藤原正彦とは?
ふじわらまさひこ
藤原正彦は、日本の著名な数学者・エッセイストで、新田次郎の次男として生まれ、数学の啓蒙活動や日本文化論で広く知られる人物です。
藤原正彦(ふじわら まさひこ、1943年生まれ)は、お茶の水女子大学名誉教授を務めた数学者であり、一般向けの著作や講演を通じて数学の魅力と日本文化の価値を広く伝えたエッセイストでもあります。
父は直木賞作家の新田次郎、母は作家の藤原てい(『流れる星は生きている』の著者)という文化的な家庭に育ちました。東京大学で数学を学び、コロラド大学などで研究を重ね、数論や函数解析の分野で業績を上げました。
一般向けの著作においては、『国家の品格』(2005年)が特に大きな反響を呼びました。
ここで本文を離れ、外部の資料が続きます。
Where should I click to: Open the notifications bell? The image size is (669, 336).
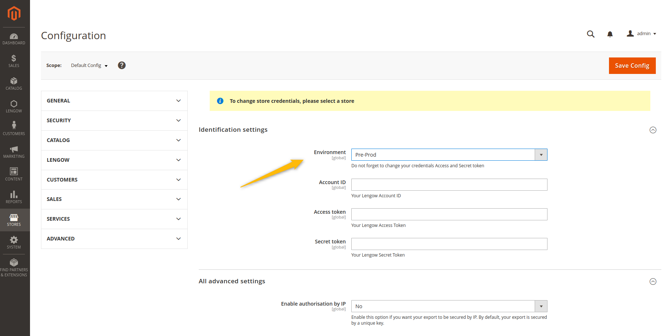(610, 34)
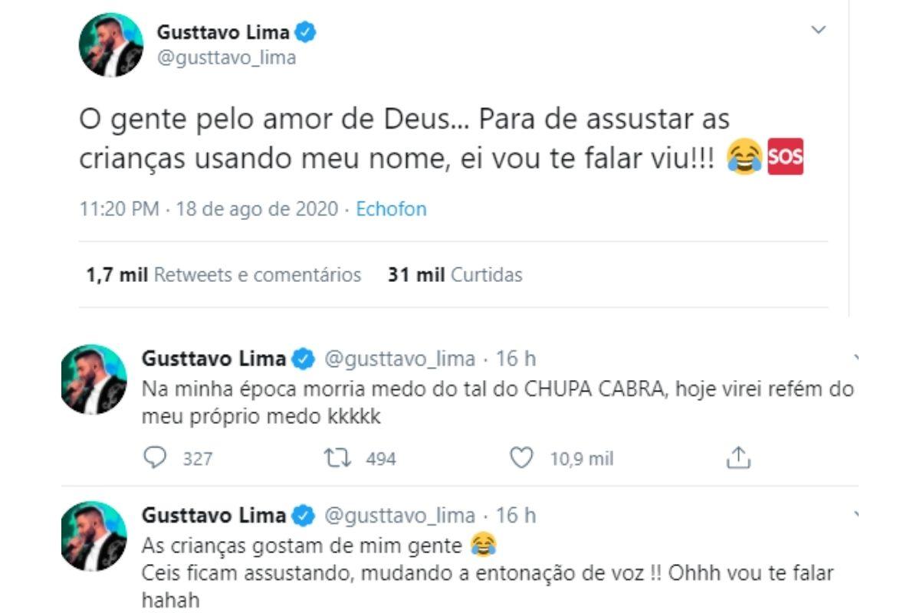This screenshot has width=920, height=613.
Task: Open the Echofon source link
Action: coord(391,209)
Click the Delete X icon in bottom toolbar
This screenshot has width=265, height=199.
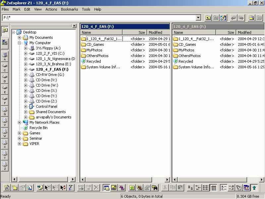tap(96, 188)
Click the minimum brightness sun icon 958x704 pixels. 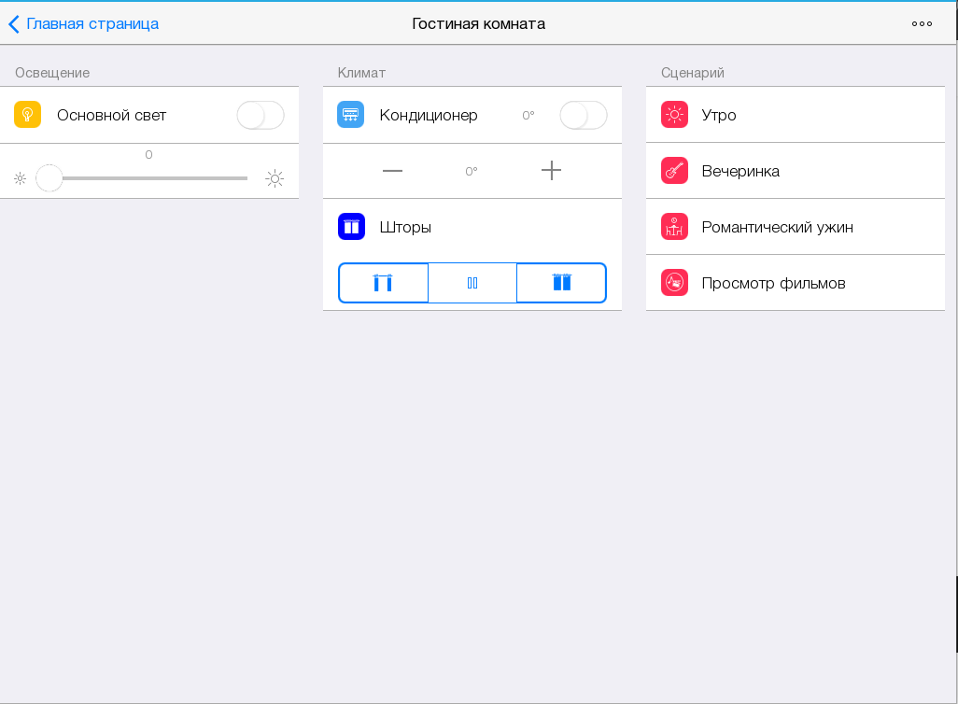point(21,178)

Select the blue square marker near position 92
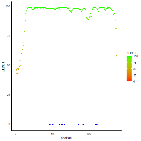click(83, 124)
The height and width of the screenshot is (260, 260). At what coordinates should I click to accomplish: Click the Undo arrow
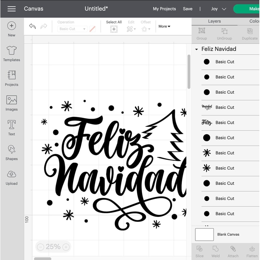pos(32,26)
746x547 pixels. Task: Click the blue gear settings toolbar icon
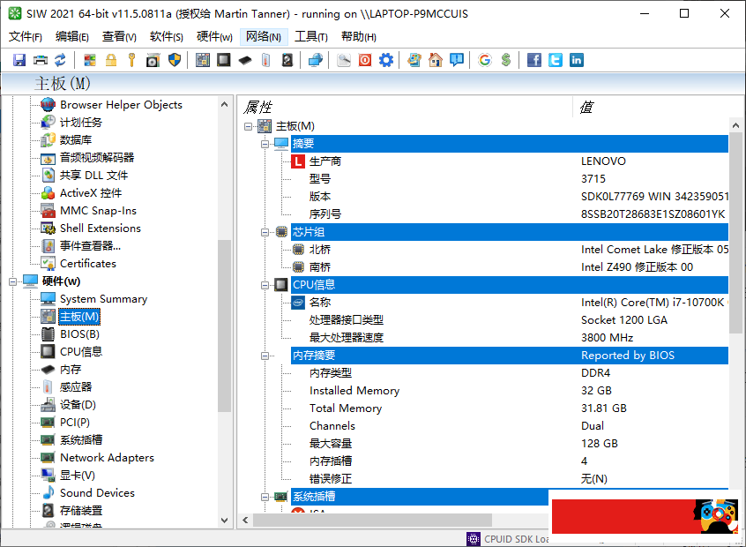click(386, 60)
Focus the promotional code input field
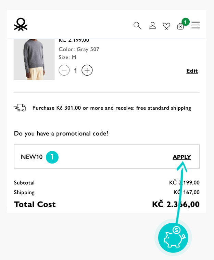214x260 pixels. 110,157
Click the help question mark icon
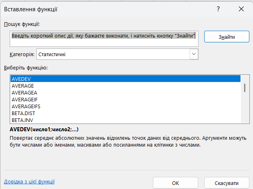Image resolution: width=253 pixels, height=189 pixels. (x=218, y=8)
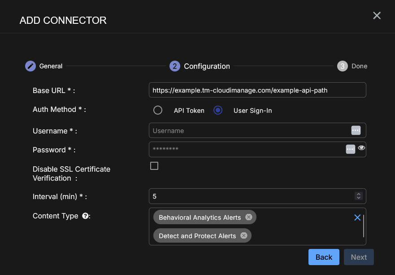Close the Add Connector dialog
The width and height of the screenshot is (395, 275).
377,16
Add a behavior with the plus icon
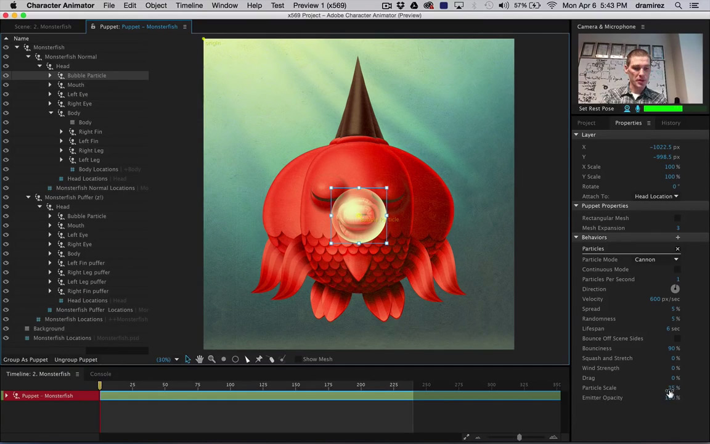 677,237
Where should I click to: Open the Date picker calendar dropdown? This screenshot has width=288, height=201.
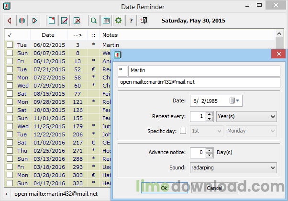tap(236, 101)

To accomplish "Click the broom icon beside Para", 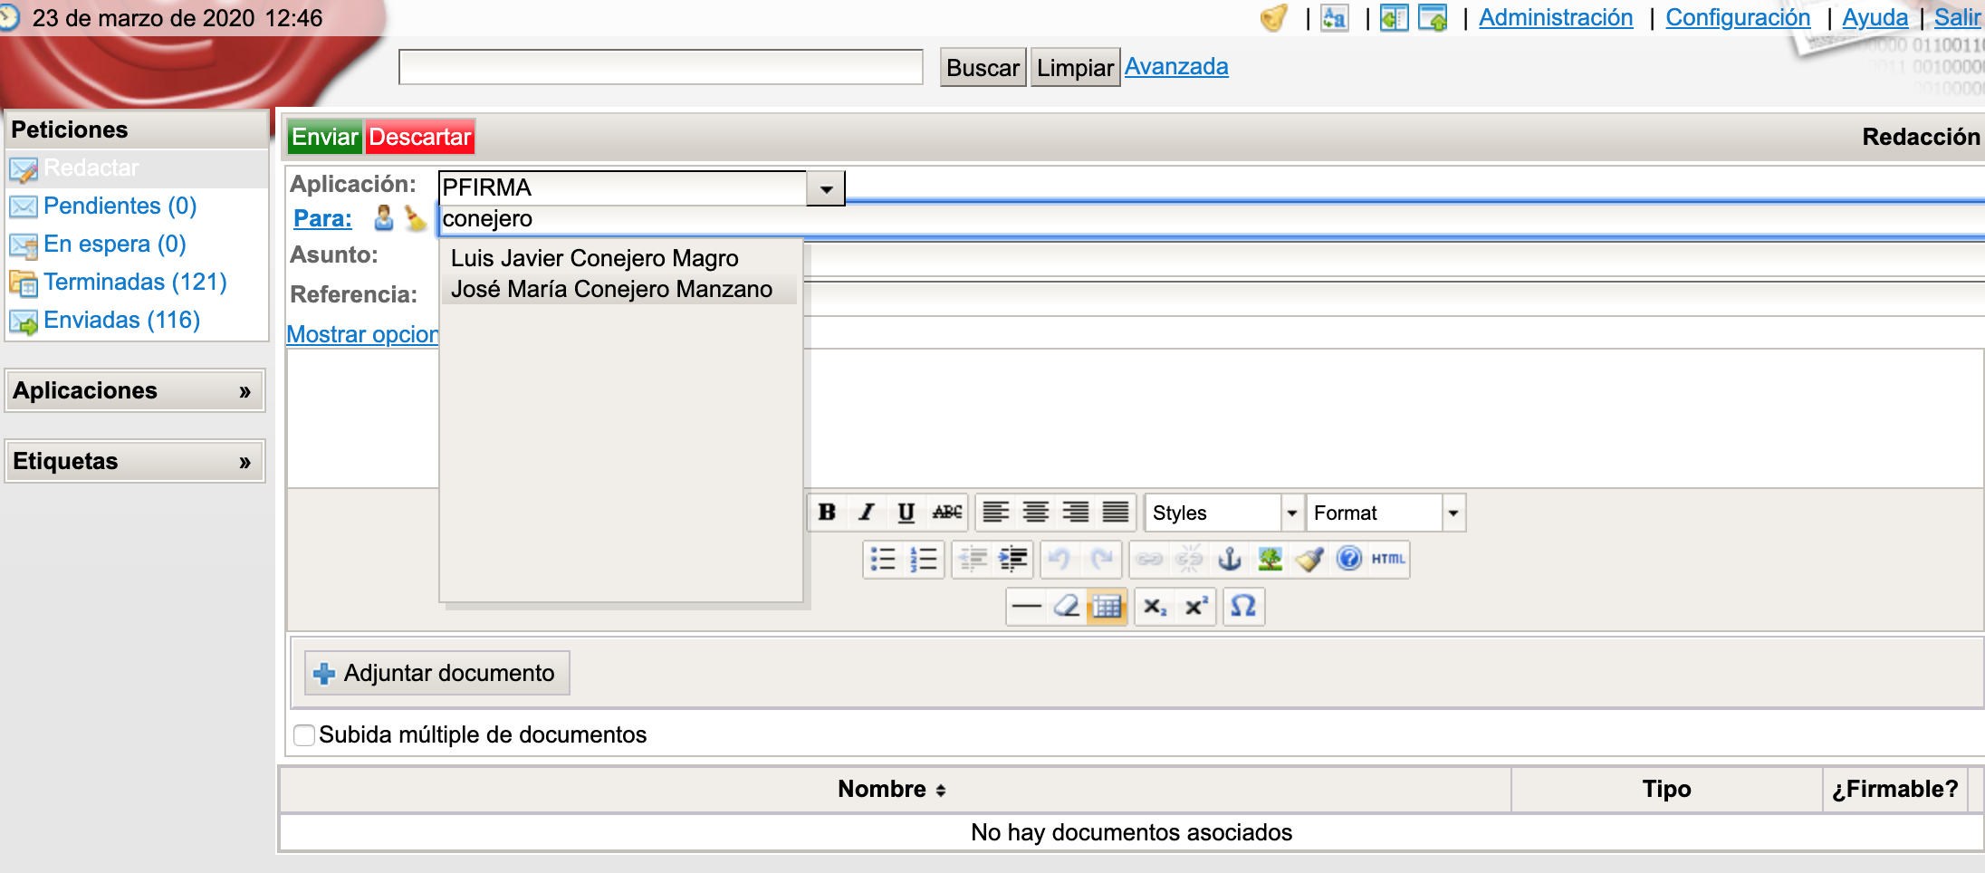I will [415, 218].
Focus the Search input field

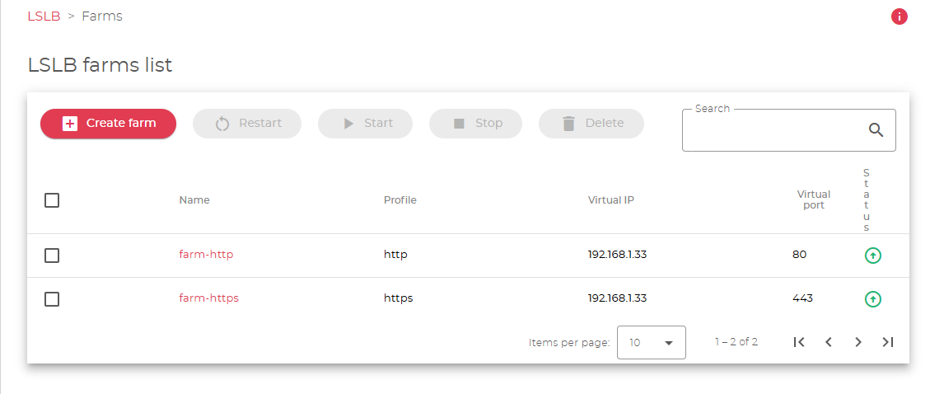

この本では、論理だけでなく「武士道」や「情緒」を重視する日本の精神文化を再評価すべきだと主張し、ミリオンセラーとなりました。他にも以下のような著作があります。
- 『若き数学者のアメリカ』——留学体験を綴ったエッセイ
- 『遥かなるケンブリッジ』——英国での研究生活の記録
- 『祖国とは国語』——日本語と教育への提言
数学の厳密な論理を愛しながらも、人間の感性や伝統文化の重要性を説く独自のスタンスは、賛否を呼びつつも多くの読者を引きつけています。
使い方・例文
「日本には情緒と形があれば十分だ」という主張を展開した『国家の品格』は、藤原正彦の代表作として広く読まれています。